→ **DIRECTIONS**
Begin at the top of the following data. Copy each line exactly until you have copied the line containing "Ahorro y Economía Familiar (150, 1307)".

═════ STORED DATA

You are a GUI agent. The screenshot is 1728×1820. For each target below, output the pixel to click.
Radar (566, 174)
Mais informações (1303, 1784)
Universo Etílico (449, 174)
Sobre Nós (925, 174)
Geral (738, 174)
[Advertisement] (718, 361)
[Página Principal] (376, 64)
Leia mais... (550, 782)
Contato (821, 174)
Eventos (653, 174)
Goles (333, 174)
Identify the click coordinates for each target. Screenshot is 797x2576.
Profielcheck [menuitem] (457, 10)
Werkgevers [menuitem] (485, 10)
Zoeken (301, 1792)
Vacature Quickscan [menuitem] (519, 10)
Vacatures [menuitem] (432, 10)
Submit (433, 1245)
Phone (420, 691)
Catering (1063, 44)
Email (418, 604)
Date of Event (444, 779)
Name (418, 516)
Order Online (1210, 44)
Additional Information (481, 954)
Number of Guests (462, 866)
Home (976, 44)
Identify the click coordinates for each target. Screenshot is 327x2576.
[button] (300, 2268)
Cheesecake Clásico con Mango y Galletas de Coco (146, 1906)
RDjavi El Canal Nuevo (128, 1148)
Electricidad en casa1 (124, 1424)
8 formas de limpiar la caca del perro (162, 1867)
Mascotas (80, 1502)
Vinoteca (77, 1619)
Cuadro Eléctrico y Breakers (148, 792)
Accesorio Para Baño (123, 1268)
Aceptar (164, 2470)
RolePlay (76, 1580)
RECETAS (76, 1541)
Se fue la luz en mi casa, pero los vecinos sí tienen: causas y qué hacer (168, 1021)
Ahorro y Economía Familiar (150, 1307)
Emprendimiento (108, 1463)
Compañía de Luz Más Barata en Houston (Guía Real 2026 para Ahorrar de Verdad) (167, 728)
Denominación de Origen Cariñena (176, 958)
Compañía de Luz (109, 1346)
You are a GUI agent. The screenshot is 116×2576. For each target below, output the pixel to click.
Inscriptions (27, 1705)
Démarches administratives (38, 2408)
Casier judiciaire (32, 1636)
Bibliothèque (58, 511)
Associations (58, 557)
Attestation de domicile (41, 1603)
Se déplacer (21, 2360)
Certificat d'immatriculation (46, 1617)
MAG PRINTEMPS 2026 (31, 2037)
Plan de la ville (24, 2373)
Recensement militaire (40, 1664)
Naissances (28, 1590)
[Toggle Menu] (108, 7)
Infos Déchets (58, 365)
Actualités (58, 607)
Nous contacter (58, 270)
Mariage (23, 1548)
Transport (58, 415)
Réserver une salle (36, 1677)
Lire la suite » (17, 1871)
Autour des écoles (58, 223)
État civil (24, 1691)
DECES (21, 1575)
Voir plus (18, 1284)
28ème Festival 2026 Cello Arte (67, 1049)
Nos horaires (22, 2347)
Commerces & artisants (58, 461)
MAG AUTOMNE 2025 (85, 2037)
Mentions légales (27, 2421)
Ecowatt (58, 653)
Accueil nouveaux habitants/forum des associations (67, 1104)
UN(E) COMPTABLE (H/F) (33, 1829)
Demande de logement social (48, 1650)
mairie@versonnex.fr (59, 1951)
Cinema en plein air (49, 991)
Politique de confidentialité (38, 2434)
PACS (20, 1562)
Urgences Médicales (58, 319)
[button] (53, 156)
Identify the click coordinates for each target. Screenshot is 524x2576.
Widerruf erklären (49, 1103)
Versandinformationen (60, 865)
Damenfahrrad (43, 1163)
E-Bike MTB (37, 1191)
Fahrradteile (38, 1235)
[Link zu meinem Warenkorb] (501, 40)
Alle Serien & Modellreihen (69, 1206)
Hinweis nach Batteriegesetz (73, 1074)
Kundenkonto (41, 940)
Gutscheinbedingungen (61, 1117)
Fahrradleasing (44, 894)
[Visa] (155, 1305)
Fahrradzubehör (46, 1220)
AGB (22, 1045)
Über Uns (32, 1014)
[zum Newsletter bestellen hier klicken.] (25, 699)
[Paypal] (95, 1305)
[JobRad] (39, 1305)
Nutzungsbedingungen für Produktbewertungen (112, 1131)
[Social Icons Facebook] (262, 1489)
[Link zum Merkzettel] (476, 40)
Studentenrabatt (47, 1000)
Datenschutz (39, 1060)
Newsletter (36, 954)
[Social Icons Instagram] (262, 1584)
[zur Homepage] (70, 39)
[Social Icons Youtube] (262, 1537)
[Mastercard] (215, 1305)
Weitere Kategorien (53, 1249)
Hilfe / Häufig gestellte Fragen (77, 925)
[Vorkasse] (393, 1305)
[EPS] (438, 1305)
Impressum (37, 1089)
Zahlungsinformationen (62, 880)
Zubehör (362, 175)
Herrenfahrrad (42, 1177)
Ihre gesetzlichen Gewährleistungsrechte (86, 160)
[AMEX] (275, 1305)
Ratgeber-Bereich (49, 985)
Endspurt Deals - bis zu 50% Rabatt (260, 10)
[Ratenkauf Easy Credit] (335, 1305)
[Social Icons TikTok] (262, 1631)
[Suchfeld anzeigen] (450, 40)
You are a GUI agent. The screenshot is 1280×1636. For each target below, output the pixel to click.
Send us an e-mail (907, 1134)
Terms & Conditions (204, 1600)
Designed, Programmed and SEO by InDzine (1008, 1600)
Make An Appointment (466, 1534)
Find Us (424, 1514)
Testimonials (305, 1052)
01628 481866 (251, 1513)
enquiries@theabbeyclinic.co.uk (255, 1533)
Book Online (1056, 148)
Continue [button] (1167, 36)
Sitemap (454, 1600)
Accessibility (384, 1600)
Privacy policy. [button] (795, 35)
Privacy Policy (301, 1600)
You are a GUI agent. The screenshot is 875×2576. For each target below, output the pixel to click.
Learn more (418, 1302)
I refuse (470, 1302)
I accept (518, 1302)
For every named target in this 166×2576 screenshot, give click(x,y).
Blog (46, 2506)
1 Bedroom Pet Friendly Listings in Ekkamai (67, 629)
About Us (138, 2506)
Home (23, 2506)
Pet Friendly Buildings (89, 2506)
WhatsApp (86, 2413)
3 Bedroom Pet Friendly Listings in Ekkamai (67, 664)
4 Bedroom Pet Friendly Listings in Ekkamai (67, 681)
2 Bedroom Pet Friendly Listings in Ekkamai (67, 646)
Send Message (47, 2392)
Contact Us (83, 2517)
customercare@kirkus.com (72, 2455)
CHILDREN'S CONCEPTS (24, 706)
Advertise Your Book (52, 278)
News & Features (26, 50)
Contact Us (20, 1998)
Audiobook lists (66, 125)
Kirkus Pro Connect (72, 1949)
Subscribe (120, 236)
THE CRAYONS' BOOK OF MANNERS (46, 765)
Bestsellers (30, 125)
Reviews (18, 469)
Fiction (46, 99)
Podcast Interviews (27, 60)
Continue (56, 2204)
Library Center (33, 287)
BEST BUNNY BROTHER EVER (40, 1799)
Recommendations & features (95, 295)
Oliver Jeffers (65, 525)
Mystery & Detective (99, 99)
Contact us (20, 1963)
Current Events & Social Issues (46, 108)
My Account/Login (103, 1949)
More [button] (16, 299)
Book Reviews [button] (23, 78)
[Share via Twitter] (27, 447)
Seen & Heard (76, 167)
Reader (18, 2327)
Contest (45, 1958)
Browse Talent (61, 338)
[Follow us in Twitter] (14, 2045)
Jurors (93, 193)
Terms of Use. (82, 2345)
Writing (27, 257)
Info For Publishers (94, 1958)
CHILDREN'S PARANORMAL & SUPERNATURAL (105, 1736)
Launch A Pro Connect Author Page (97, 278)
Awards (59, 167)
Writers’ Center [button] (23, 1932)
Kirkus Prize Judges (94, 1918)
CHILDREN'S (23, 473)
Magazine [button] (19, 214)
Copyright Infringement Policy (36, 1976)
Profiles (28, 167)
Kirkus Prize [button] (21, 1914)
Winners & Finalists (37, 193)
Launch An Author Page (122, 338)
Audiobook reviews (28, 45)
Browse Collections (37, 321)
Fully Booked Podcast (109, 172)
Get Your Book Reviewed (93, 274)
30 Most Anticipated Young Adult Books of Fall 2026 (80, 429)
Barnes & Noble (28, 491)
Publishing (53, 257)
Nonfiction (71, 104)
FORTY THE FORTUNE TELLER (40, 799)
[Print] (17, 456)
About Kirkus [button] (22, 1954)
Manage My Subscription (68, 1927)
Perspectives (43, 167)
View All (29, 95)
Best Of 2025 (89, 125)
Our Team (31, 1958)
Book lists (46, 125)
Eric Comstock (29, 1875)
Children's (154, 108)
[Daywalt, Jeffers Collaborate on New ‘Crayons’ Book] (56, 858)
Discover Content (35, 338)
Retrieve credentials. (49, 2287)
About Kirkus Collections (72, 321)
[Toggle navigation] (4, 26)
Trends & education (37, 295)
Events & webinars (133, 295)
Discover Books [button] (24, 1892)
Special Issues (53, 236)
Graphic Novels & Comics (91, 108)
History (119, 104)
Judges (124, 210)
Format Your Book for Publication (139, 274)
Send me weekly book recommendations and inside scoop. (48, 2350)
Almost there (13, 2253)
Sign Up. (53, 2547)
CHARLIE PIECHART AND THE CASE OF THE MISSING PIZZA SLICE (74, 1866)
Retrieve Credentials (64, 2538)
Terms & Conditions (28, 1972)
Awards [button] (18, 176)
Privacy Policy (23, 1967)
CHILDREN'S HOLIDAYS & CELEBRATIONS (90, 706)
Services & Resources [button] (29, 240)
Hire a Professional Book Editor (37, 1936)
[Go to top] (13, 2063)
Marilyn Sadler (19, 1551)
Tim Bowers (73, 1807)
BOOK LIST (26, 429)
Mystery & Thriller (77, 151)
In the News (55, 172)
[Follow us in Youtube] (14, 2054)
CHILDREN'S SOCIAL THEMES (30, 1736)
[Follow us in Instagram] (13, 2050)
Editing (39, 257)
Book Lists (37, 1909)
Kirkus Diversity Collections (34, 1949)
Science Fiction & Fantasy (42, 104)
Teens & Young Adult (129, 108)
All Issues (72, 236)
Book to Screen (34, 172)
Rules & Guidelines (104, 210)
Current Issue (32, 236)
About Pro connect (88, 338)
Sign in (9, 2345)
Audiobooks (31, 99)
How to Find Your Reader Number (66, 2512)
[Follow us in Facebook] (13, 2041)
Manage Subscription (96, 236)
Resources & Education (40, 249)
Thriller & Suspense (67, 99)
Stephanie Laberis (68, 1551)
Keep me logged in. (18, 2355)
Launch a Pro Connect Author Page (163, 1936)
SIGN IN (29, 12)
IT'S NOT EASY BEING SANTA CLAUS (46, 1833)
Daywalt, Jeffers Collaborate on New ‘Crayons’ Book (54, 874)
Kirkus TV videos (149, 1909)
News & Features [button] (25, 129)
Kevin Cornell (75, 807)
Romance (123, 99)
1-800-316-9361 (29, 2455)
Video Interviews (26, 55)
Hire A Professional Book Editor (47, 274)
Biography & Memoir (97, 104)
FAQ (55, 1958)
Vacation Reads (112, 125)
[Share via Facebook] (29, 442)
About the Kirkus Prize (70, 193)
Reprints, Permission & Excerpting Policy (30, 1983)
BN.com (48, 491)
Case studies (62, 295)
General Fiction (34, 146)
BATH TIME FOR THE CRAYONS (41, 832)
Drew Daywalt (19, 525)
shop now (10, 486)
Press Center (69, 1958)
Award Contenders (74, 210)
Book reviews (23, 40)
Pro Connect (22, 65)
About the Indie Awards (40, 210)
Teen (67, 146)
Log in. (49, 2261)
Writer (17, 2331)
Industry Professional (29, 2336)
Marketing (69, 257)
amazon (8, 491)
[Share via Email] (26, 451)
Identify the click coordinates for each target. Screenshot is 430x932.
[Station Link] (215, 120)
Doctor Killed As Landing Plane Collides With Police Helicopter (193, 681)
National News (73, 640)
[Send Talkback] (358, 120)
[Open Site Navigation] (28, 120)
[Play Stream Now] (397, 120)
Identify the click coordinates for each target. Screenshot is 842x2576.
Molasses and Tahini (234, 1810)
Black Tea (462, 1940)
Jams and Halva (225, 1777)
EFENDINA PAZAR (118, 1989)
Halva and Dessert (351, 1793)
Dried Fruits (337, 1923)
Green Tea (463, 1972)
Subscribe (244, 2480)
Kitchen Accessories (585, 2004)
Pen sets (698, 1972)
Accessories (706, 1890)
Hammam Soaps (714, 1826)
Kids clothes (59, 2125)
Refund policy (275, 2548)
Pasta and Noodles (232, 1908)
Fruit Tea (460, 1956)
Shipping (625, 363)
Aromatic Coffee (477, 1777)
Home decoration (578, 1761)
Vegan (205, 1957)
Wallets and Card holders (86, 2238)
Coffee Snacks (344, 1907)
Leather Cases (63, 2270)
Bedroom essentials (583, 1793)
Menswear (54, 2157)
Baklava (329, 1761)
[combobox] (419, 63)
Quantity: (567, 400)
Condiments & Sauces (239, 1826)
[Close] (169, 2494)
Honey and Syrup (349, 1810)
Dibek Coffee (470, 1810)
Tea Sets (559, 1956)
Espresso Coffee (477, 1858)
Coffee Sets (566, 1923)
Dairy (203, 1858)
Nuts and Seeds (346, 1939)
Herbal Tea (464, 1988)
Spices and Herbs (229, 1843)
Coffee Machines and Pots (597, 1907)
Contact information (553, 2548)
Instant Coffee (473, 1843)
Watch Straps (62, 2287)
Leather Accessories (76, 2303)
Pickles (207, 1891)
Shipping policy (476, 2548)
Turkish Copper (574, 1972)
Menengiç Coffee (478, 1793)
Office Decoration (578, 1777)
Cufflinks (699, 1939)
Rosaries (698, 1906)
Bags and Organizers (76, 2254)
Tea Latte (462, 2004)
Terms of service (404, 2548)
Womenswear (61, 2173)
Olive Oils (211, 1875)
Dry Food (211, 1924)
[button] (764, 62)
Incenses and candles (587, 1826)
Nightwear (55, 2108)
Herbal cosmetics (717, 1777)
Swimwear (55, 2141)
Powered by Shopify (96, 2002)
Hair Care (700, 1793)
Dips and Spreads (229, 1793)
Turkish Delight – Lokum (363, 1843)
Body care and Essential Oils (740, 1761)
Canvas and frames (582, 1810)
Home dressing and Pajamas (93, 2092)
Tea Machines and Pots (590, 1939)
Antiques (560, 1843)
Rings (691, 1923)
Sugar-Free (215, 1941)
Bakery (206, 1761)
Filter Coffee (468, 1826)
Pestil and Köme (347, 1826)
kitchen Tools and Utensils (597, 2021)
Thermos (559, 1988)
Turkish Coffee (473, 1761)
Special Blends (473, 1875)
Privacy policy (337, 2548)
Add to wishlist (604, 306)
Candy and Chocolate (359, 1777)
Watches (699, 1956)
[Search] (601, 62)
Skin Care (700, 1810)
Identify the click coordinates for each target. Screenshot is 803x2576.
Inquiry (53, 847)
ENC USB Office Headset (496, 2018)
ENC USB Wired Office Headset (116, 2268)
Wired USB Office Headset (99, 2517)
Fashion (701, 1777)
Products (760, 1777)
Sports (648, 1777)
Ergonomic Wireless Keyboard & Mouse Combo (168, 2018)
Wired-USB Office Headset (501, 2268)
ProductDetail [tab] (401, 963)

══════════

→ **ANSWER TO THE EXERCISE**
You are a GUI agent. The screenshot is 1728×1820. For each target below, output the pixel to click.
Radar (566, 174)
Mais informações (1303, 1784)
Universo Etílico (449, 174)
Sobre Nós (925, 174)
Geral (738, 174)
[Advertisement] (718, 361)
[Página Principal] (376, 64)
Leia mais... (550, 782)
Contato (821, 174)
Eventos (653, 174)
Goles (333, 174)
Identify the click coordinates for each target. Screenshot is 797x2576.
Profielcheck [menuitem] (457, 10)
Werkgevers [menuitem] (485, 10)
Zoeken (301, 1792)
Vacature Quickscan [menuitem] (519, 10)
Vacatures [menuitem] (432, 10)
Submit (433, 1245)
Phone (420, 691)
Catering (1063, 44)
Email (418, 604)
Date of Event (444, 779)
Name (418, 516)
Order Online (1210, 44)
Additional Information (481, 954)
Number of Guests (462, 866)
Home (976, 44)
Identify the click coordinates for each target. Screenshot is 327x2576.
[button] (300, 2268)
Cheesecake Clásico con Mango y Galletas de Coco (146, 1906)
RDjavi El Canal Nuevo (128, 1148)
Electricidad en casa1 (124, 1424)
8 formas de limpiar la caca del perro (162, 1867)
Mascotas (80, 1502)
Vinoteca (77, 1619)
Cuadro Eléctrico y Breakers (148, 792)
Accesorio Para Baño (123, 1268)
Aceptar (164, 2470)
RolePlay (76, 1580)
RECETAS (76, 1541)
Se fue la luz en mi casa, pero los vecinos sí tienen: causas y qué hacer (168, 1021)
Ahorro y Economía Familiar (150, 1307)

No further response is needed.